Kowalewski, Osip

Kowalewski, Osip Mikhailovich

 

(also Józef Kowalewski). Born Dec. 28, 1800 (Jan. 9, 1801), in the village of Brzostowica Wielka, present-day Volkovysk Raion, Grodno Oblast; died Oct. 20, 1878, in Warsaw. Polish-Russian Mongolian expert; professor (1833) and academician of the St. Petersburg Academy of Sciences (1847). Honorary member of the Asiatic Society in Paris (1839).

In 1820, Kowalewski graduated from the University of Vilnius, where he specialized in ancient languages and classical literature. In 1824 he was arrested for belonging to the secret society Friends of Science, headed by A. Mickiewicz. He was freed a year later and sent “under special supervision” to Kazan, where he began to study Eastern languages (Arabic, Persian, Tatar) at the university and wrote his History of the Kazan Khanate. From 1827 to 1831 he lived in Transbaikalia, Mongolia, and China and studied the living languages, literature, and ethnography of the Mongolian peoples. From 1833 to 1860, Kowalewski was a professor at the University of Kazan. In 1862 he became a professor of the Warsaw Main School, which was reorganized as a university in 1869.
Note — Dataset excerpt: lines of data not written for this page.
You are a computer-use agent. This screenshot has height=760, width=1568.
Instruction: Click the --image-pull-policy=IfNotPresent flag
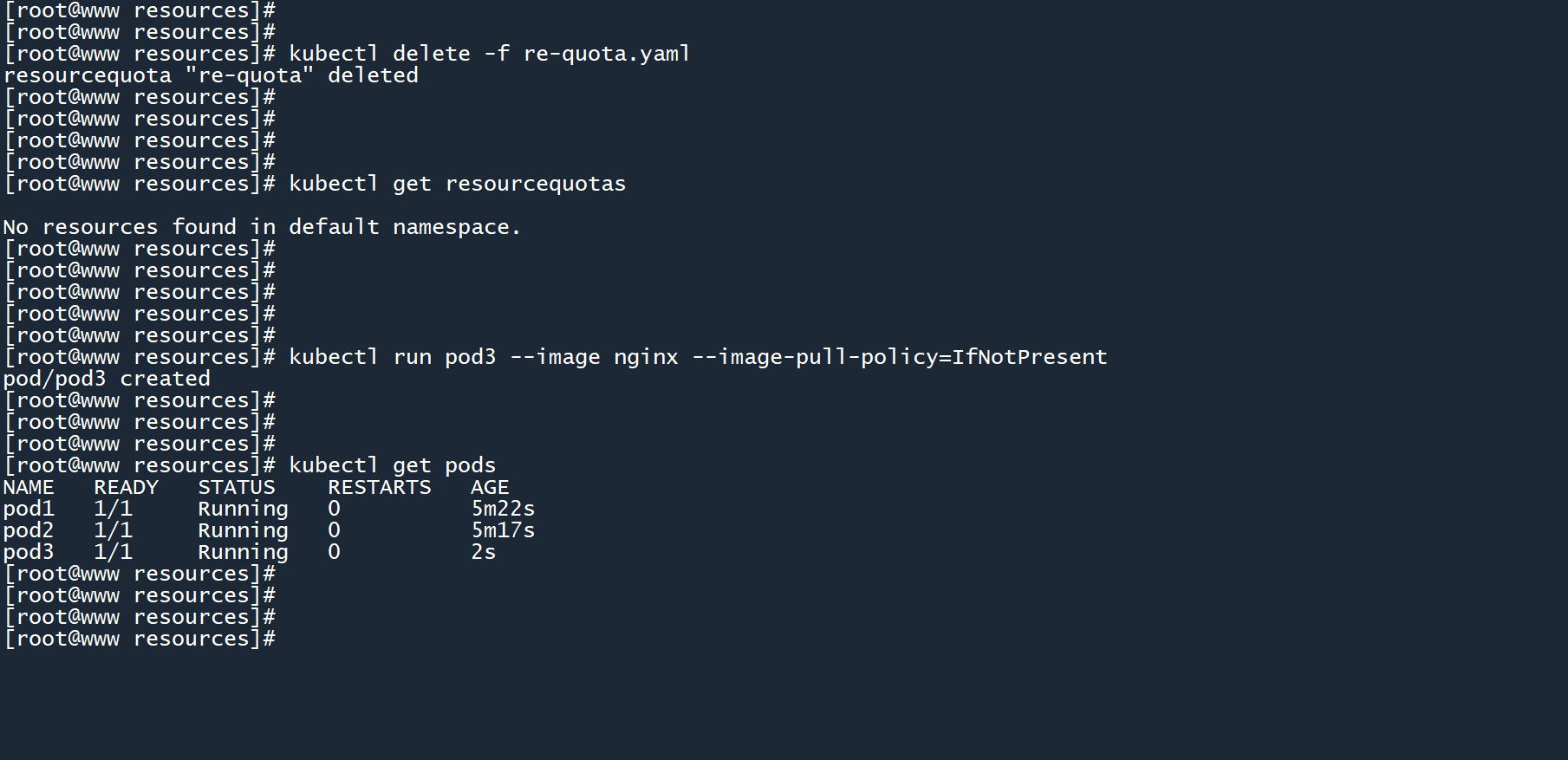[x=899, y=357]
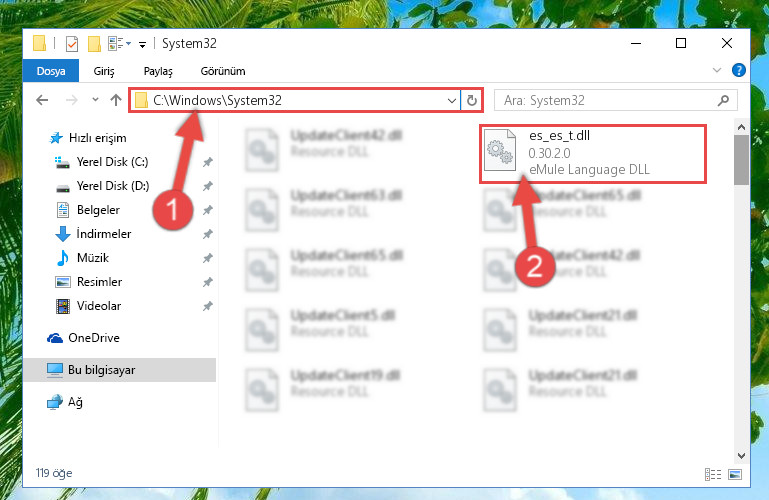This screenshot has width=769, height=500.
Task: Switch to details view layout icon
Action: point(713,474)
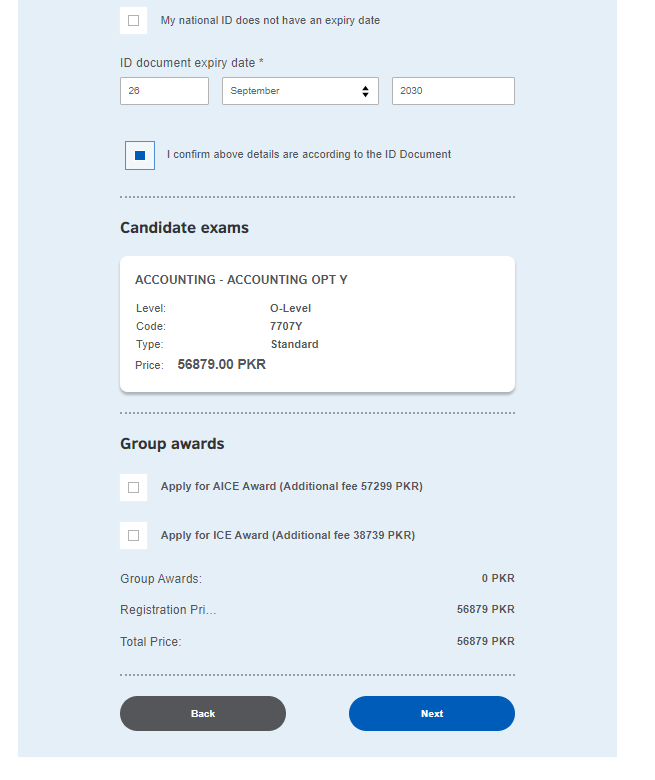Click the truncated 'Registration Pri...' label
Viewport: 655px width, 780px height.
pos(168,610)
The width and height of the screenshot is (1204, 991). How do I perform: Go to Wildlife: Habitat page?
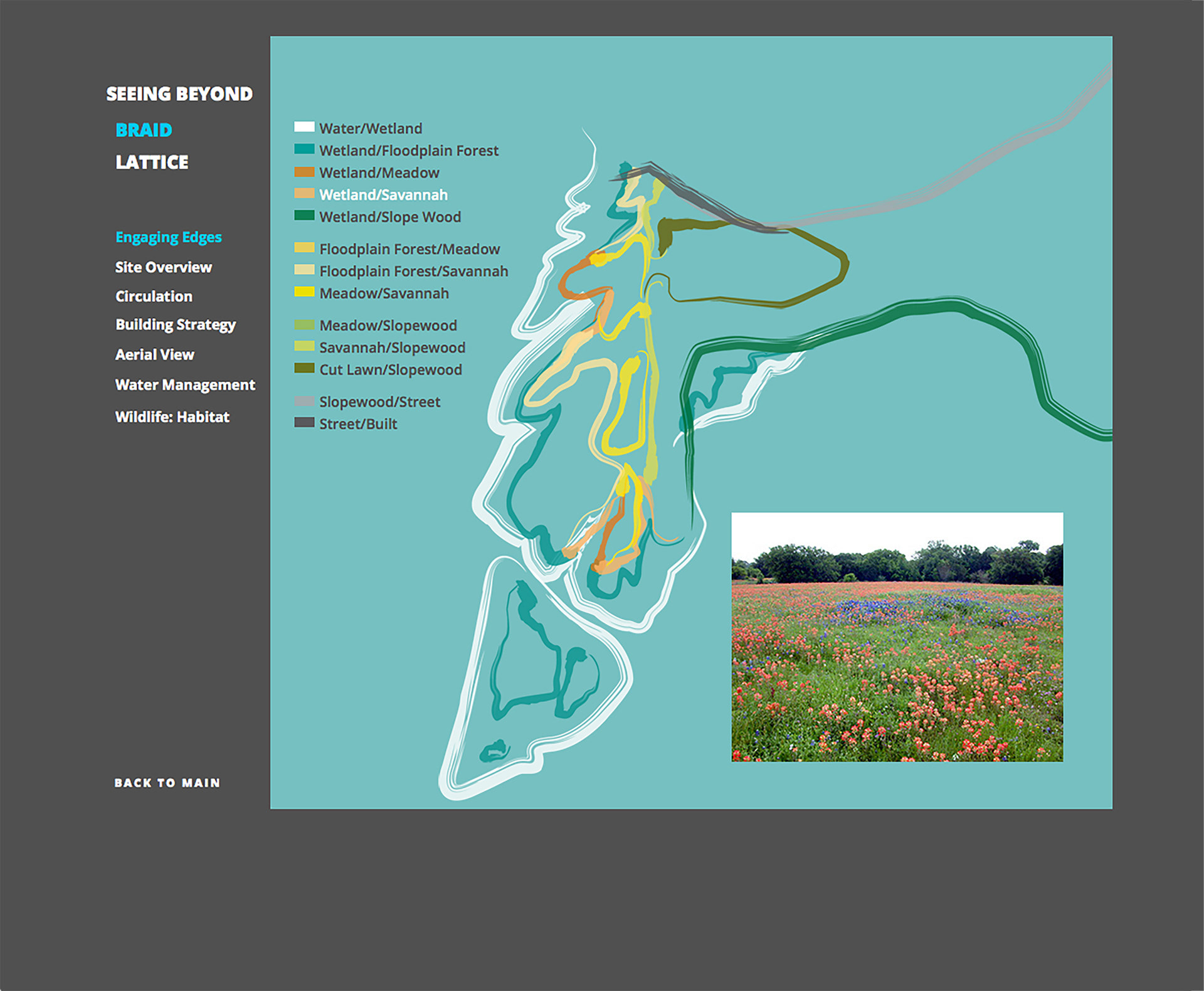tap(172, 417)
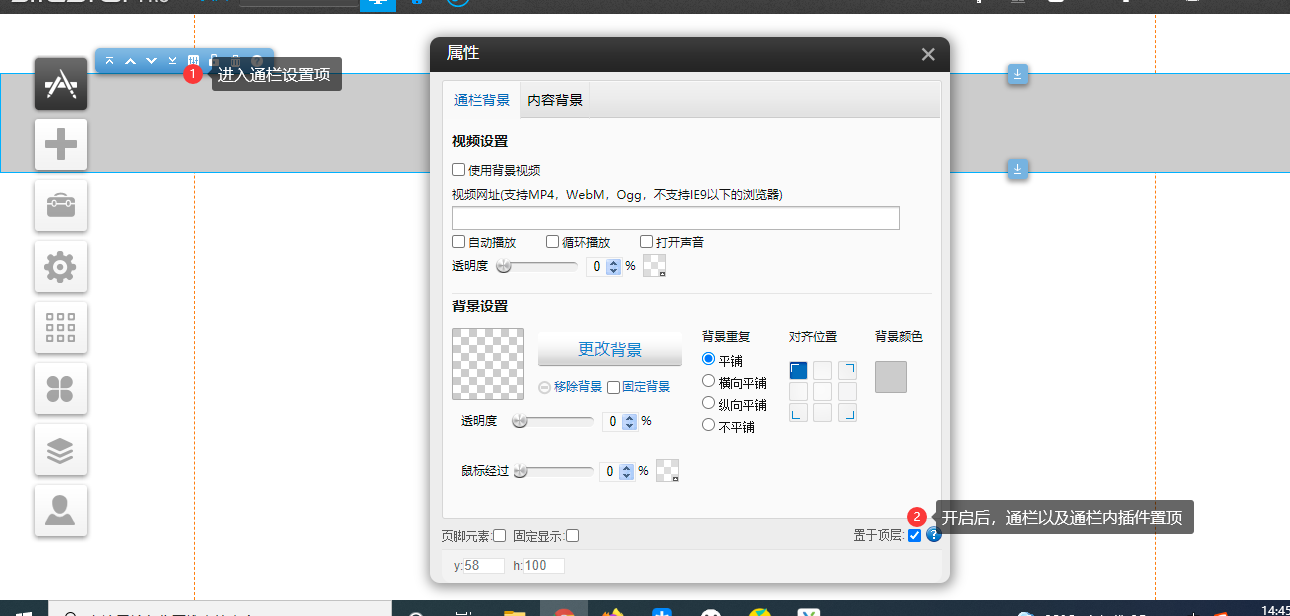Open the layers stack sidebar icon
Screen dimensions: 1290x616
[x=61, y=450]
Kowalewski’s principal works include A Short Grammar of the Mongolian Written Language (1835), A Collection of Mongolian Texts (vols. 1–2, 1836–37), and A Mongolian-Russian-French Dictionary (vols. 1–3, 1844–49), which was awarded the Demidov Prize by the Academy of Sciences. Kowalewski left a number of unpublished works devoted to Mongolian studies and Buddhism, some of which (“History of the Mongols,” vols. 1–2, and “Introduction to the History of the Mongols”) are preserved in the collection of Oriental manuscripts in the Leningrad branch of the Institute of Oriental Studies of the Academy of Sciences of the USSR and in the manuscript collection of the Central State Archive of the Tatar ASSR. Most of his unpublished works, including a six-volume description of Mongolia, China, and Buriatia, were transferred to Warsaw, where they were destroyed in a fire in 1863.

The school of Mongolian studies founded by Kowalewski produced such eminent scholars as D. Banzarov, V. P. Vasil’ev, and A. A. Bobrovnikov.

WORKS

“Katalog sanskritskim, mongol’ skim, tibetskim, mandzhurskim i kitai-skim knigam i rukopisiam, v biblioteke Kazanskogo universiteta khraniashchimsia.” Uch. zap. Kazanskogo un-ta, 1834, vol. 2.
“Poezdka iz Irkutska v Urgu.” Kazanskii vestnik, 1829, part 26, May-June, book 5.
“Soderzhanie mongol’skoi knigi pod zaglaviem: More pritch.Uch. zap. Kazanskogo un-ta, 1834, vols. 1–2.
Buddiiskaia kosmologiia. Kazan, 1837.
“O zabaikal’skikh buriatakh.” Kazanskii vestnik, 1829, part 27, books 9–10.

REFERENCE

Kotwicz, W. Józef Kowalewski—orientalista (1801–1878). Wroclaw, 1948. (Contains bibliography.)